# Power Button No Longer Working/how To Reboot



## bearfan (Nov 12, 2011)

I am not quite sure what happened, but my power button no longer brings up the menu that allows you to reboot back to WebOs/restart the Touchpad. All it does is turn the screen on and off. I feel like an idiot, but I cannot find another way to reboot, how can I do this?

TIA


----------



## Redflea (Jun 7, 2011)

bearfan said:


> I am not quite sure what happened, but my power button no longer brings up the menu that allows you to reboot back to WebOs/restart the Touchpad. All it does is turn the screen on and off.
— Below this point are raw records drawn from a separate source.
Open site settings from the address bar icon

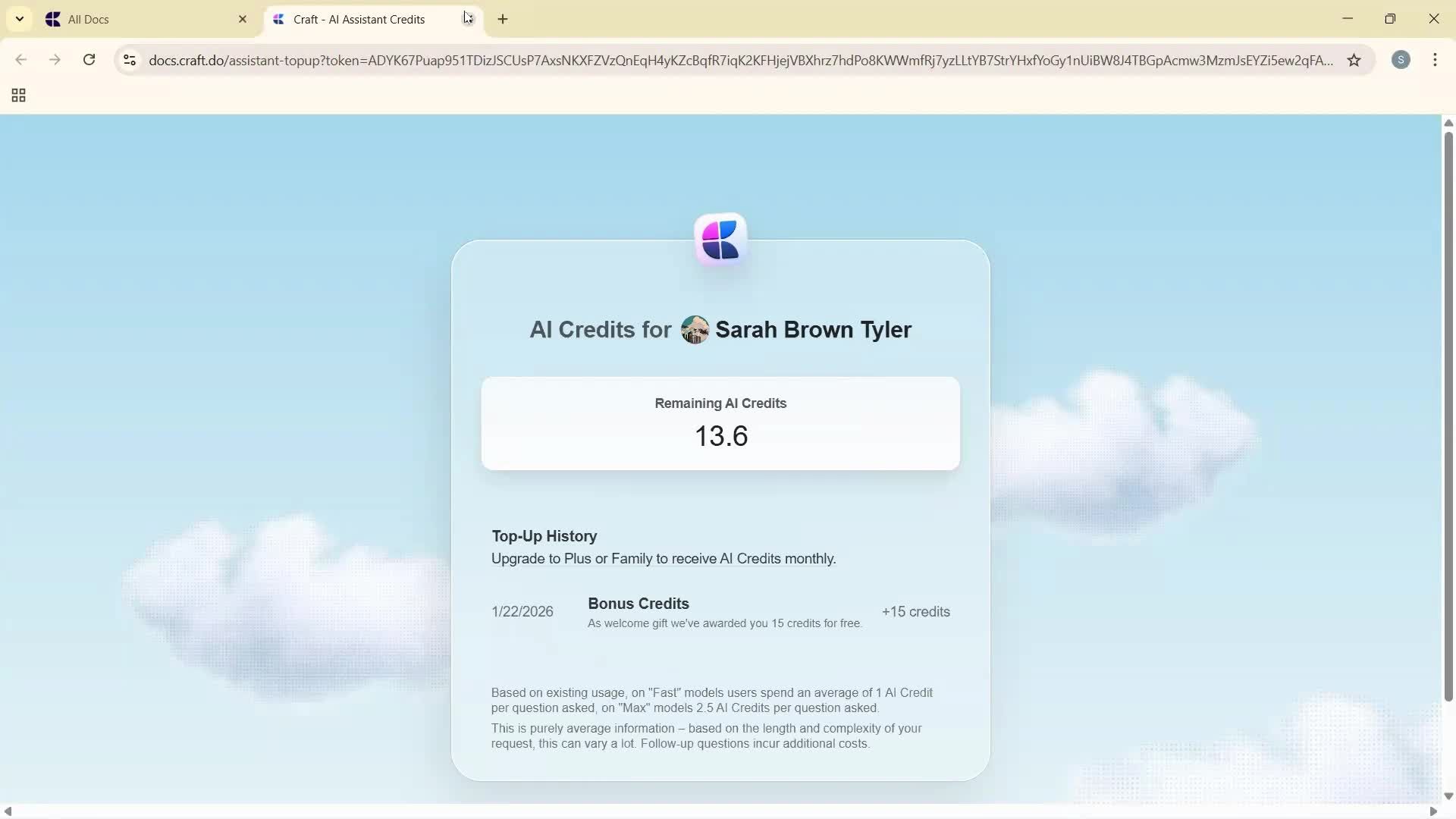(x=129, y=60)
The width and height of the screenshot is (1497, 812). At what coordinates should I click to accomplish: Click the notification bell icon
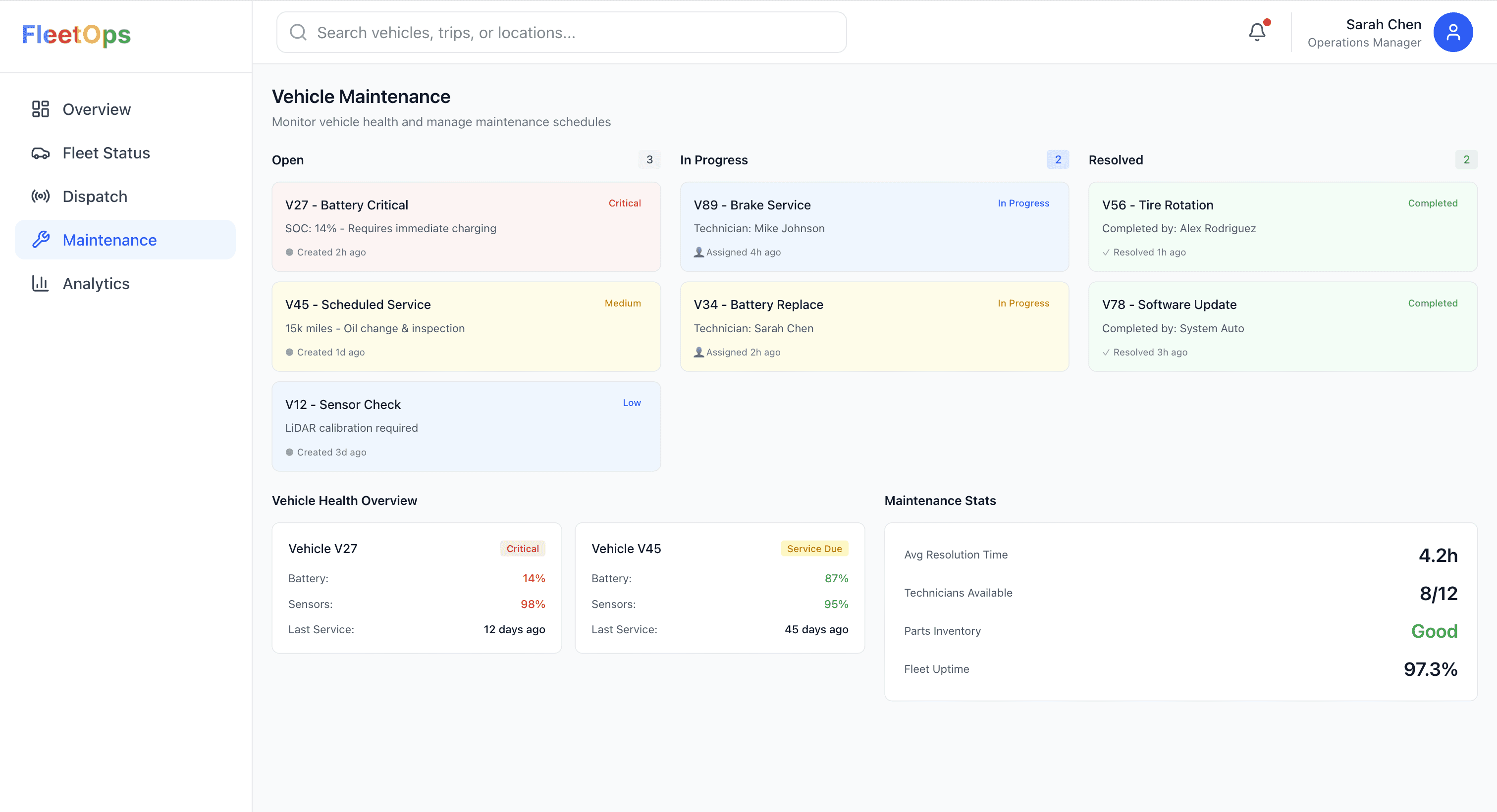(x=1257, y=32)
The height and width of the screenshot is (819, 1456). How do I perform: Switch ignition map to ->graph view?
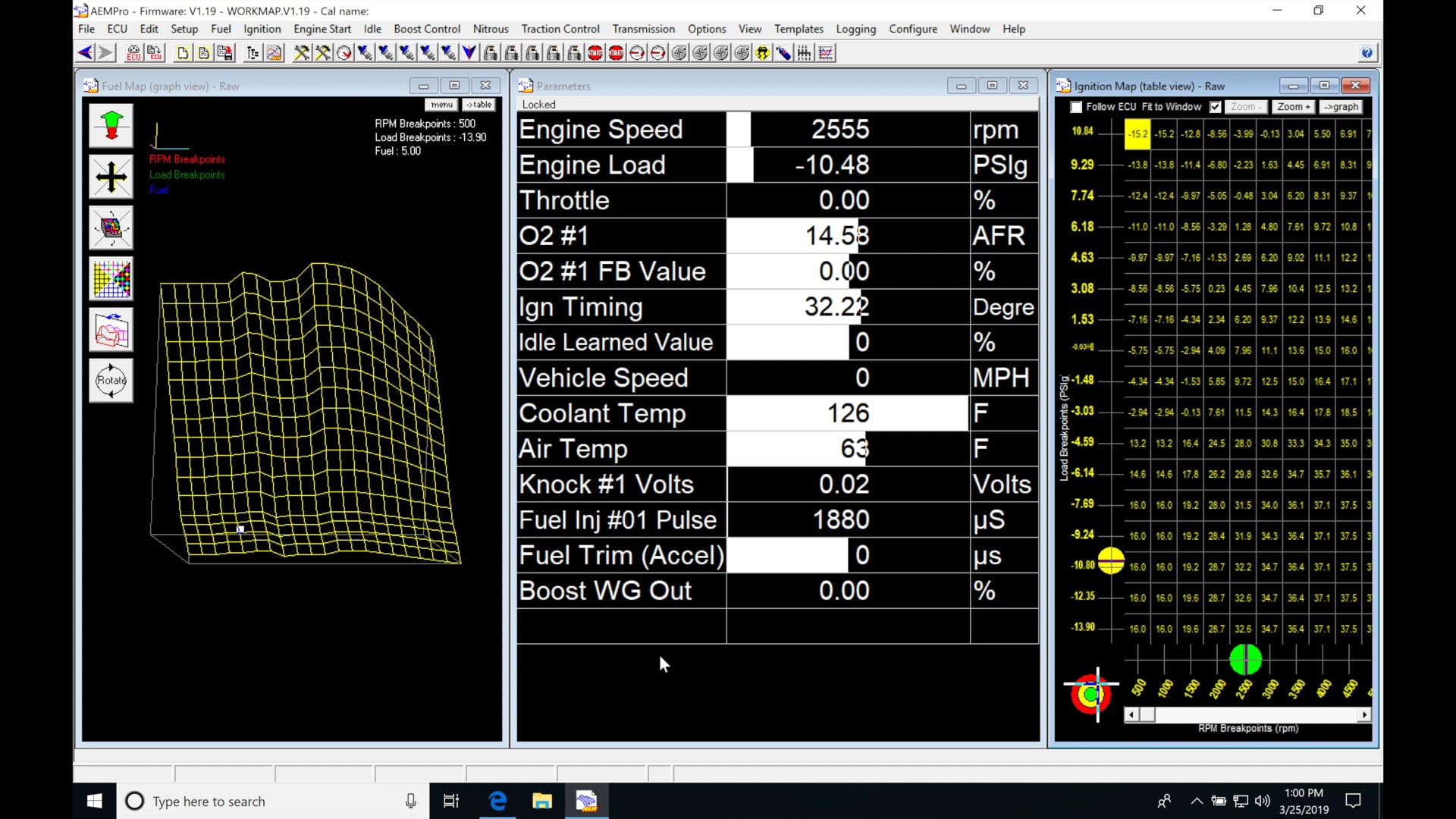pyautogui.click(x=1341, y=107)
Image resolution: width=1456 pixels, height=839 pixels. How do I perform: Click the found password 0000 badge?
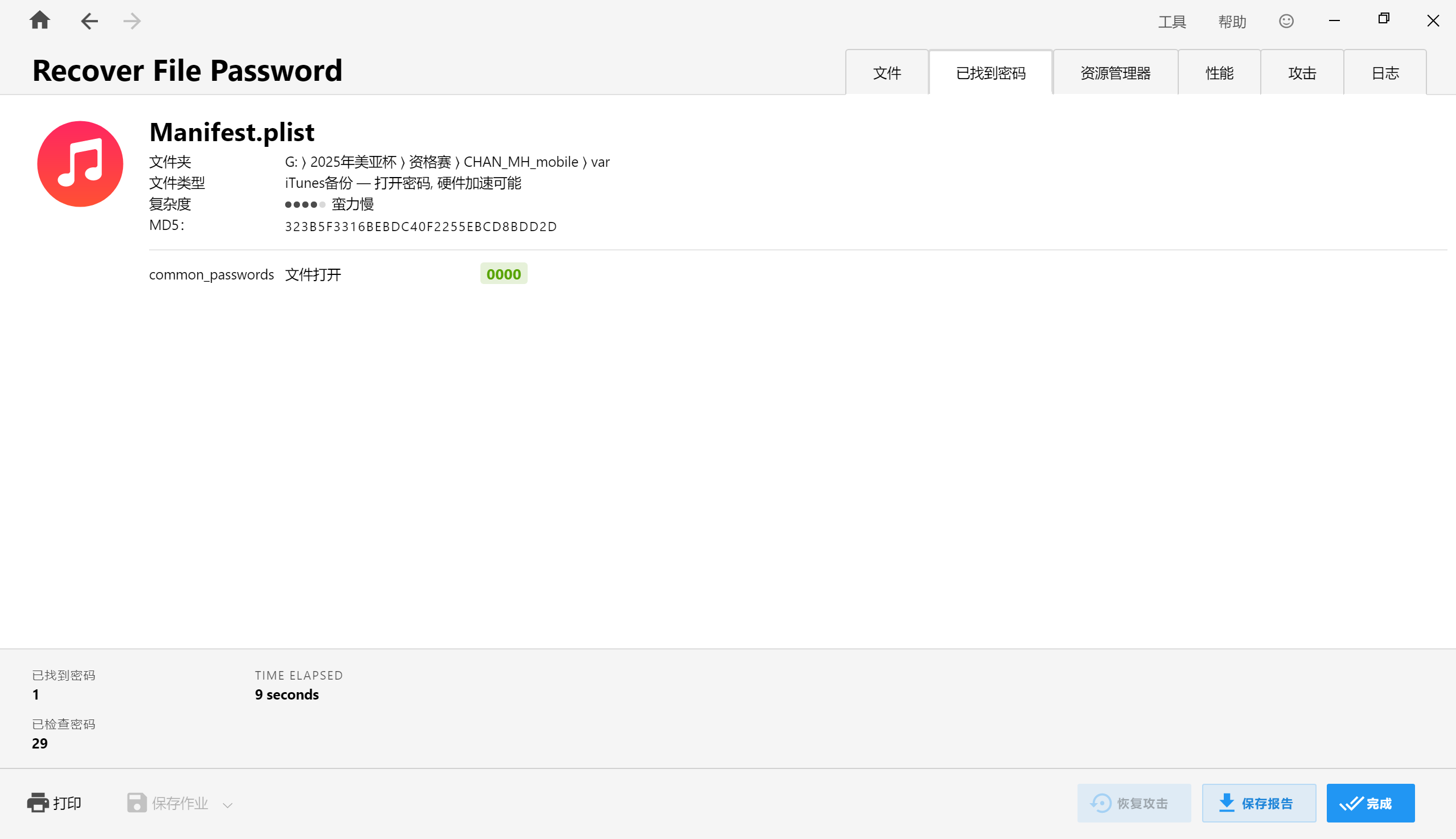click(x=504, y=274)
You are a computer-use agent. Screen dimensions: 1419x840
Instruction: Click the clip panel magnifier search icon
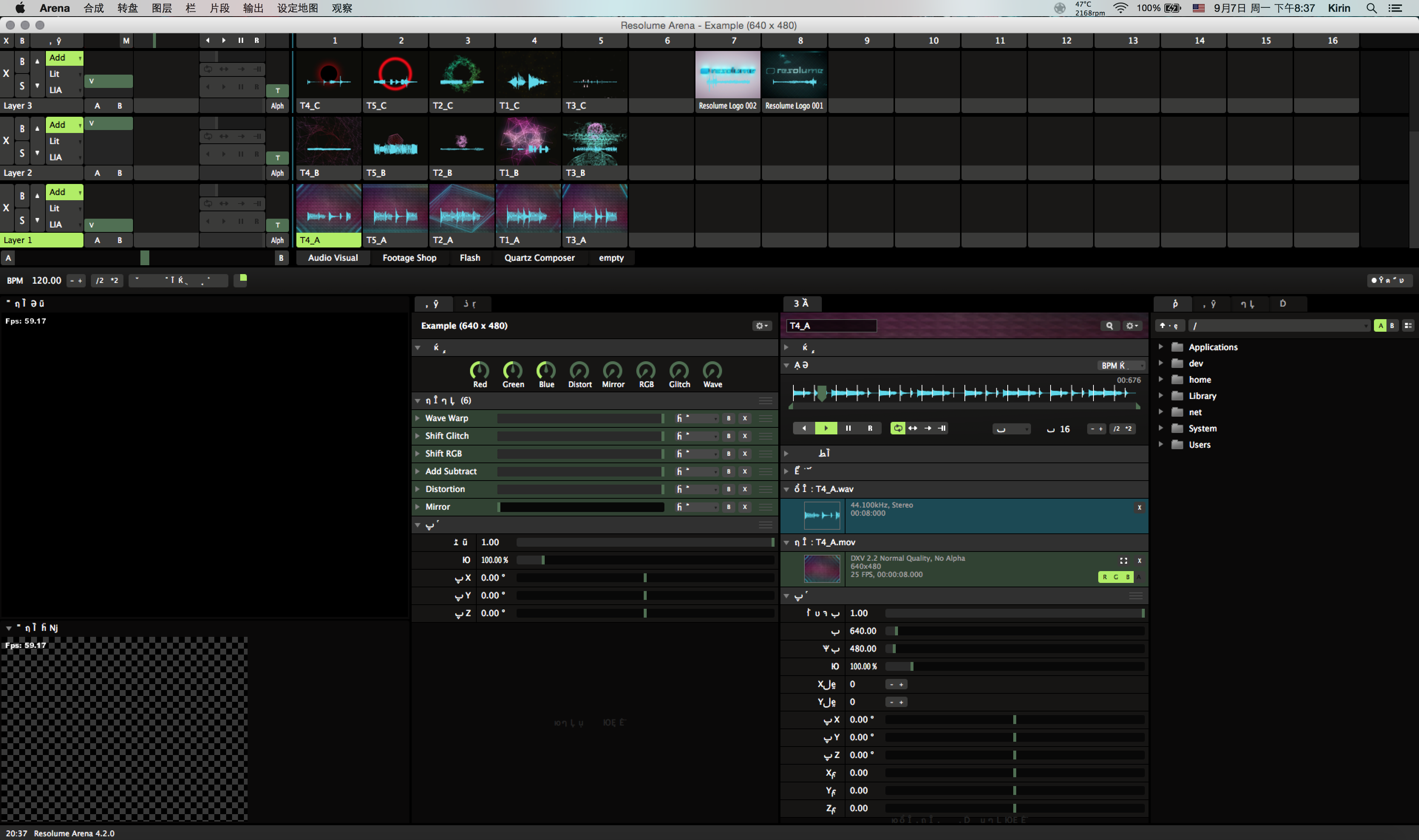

I feel like an idiot, but I cannot find another way to reboot, how can I do this?
> 
> TIA


Ares you doing a long press?

If that doesn't work, get quick boot from the market, and you may want to boot into recovery and wipe caches, and/or reinstall CM7.


----------



## bearfan (Nov 12, 2011)

I am doing a long press, this was working fine until earlier today .. running into the wi-fi issue, will try quickboot ... thanks for the reply.


----------



## Agathian (Oct 21, 2011)

Or if you are comfortable, open a terminal and type reboot and enter


----------



## bearfan (Nov 12, 2011)

I am a bit of a noob at this, I tried terminal and get Operation Not Permitted when I type reboot.


----------



## bearfan (Nov 12, 2011)

duh ... had to su -c bash, then reboot, when android came back up, the power button functioned as normal. Thanks for the help.


----------